The Reaganites also undercut France's high-technology study by pointing out that an attempt to anticipate inventions during the Franklin Roosevelt era failed to foresee television, the jet airplane, and the ballpoint pen.
The most frustrating issue--failure of the Western economies to resist soaring interest rates, recession, and joblessness--was not addressed directly.
''What we most wanted,'' a Canadian negotiator said, ''was to achieve some easing of US interest rates. We were told in Ottawa by Reagan last summer that interest rates would drop by the end of the year. US interest rates are high at a time when inflation is low. You can gloss over this at Versailles, but our principal concern remains interest rates that smother growth.''
Last month Canada's unemployment soared to 10.2 from 9.6 percent the previous month.

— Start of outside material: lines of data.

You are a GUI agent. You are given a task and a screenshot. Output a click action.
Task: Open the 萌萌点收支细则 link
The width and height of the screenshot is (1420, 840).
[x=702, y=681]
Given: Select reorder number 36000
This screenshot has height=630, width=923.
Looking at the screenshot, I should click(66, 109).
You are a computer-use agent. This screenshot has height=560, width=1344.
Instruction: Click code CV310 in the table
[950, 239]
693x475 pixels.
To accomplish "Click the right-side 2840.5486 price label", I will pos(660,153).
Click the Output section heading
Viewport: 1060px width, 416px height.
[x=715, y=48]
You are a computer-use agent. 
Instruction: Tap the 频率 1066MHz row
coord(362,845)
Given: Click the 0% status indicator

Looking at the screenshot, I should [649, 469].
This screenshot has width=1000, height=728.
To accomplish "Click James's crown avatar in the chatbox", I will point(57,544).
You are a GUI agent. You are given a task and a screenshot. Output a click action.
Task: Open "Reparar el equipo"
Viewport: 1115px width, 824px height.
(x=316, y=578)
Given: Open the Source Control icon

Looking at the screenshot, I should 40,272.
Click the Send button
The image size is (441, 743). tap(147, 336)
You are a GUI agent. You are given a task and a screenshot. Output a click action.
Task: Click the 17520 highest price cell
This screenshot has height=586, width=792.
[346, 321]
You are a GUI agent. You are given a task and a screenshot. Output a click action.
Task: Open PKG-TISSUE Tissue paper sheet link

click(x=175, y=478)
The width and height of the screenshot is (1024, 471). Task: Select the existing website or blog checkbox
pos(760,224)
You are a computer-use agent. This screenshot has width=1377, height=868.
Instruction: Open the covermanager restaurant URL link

To the Canadians, Japanese, and other participants, Reagan's emphasis on Soviet trade dangers cast the credit issue in the wrong terms and moved the conference away from more purely economic matters. Canada's trade with the USSR is mostly grain, for cash and not credit. Such trade for Canada and the US would not likely be affected by the Reagan stance on trade credits.
American officials say that Soviet trade abetted by government credits amounts to only $3 billion, or 10 perecent of the $30 billion trade. The amount of trade affected by the seven nations' agreement is small compared to the overall Soviet economic machine.